### Required work
Reproduce every line of the records below verbatim, leaving out the pictures.

### Extracted records
+++
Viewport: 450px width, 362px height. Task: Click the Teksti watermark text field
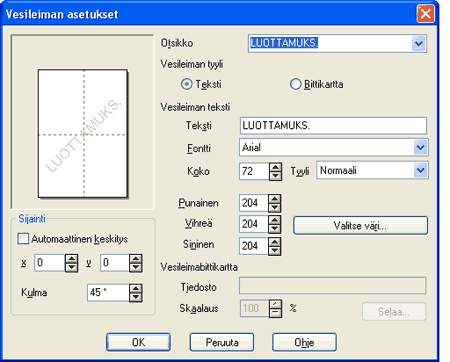(333, 126)

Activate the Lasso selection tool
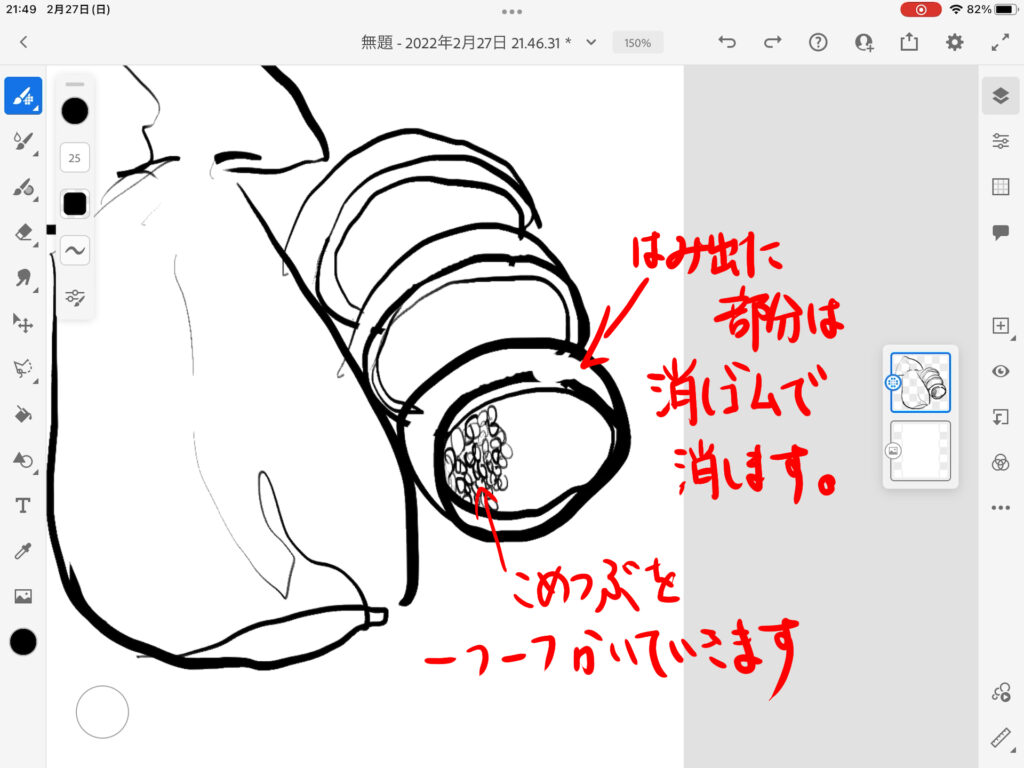23,368
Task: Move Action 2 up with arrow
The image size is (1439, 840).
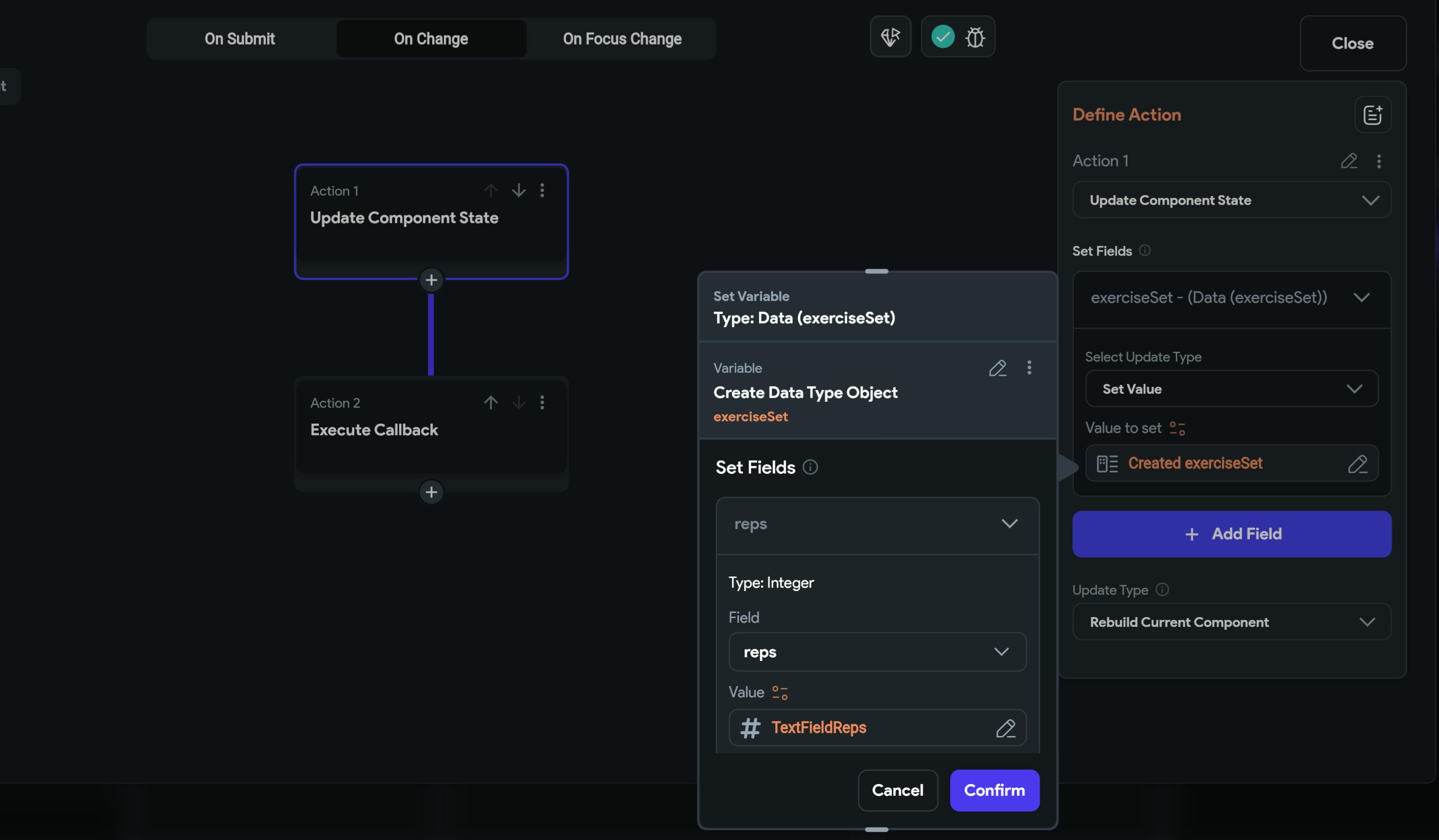Action: point(490,403)
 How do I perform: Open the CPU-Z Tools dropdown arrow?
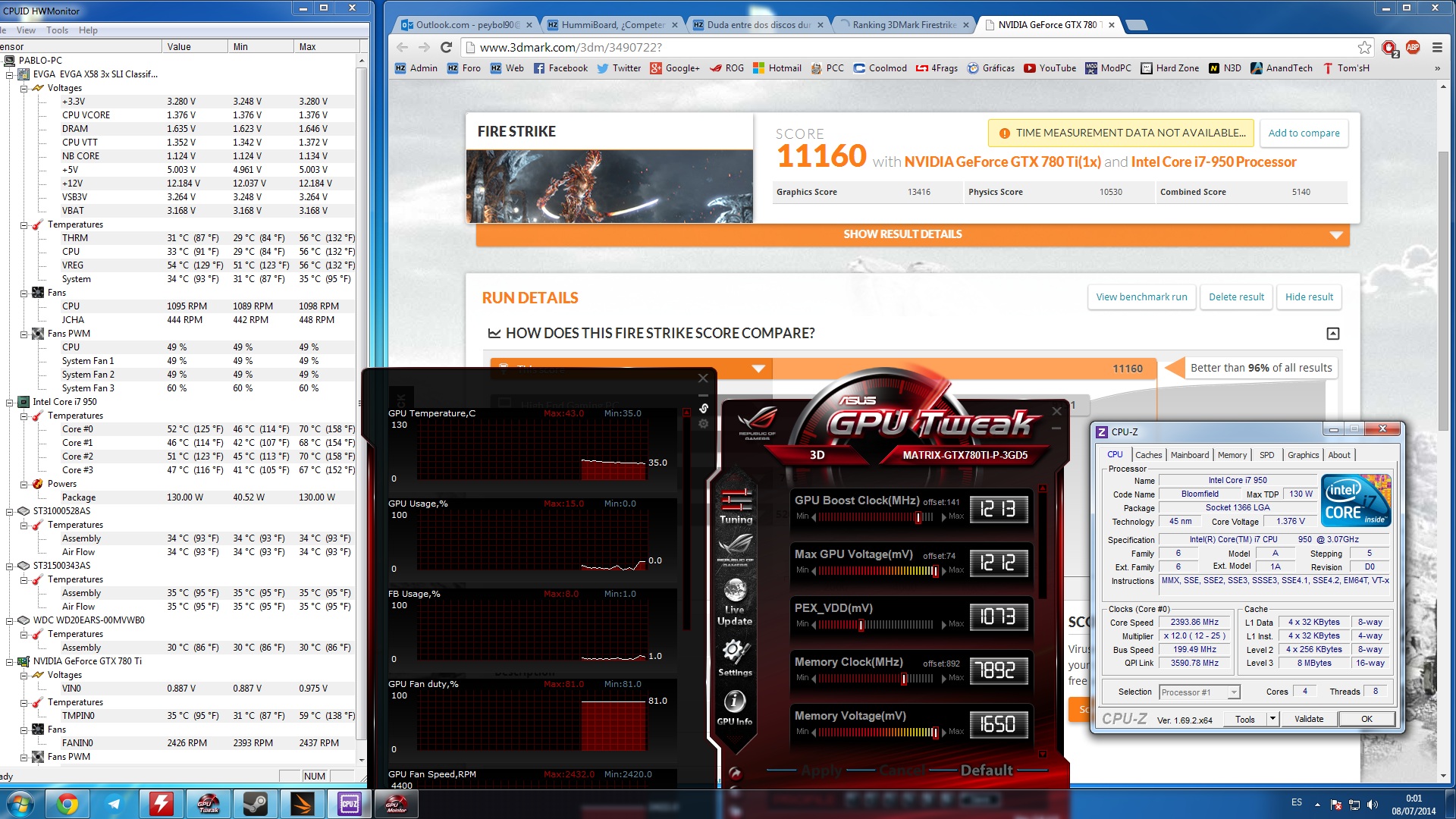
+++
### Answer to this task
Viewport: 450px width, 362px height. Task: Click the Teksti watermark text field
(333, 126)

Activate the Lasso selection tool
23,368
Task: Move Action 2 up with arrow
The image size is (1439, 840).
Action: point(490,403)
 How do I perform: Open the CPU-Z Tools dropdown arrow?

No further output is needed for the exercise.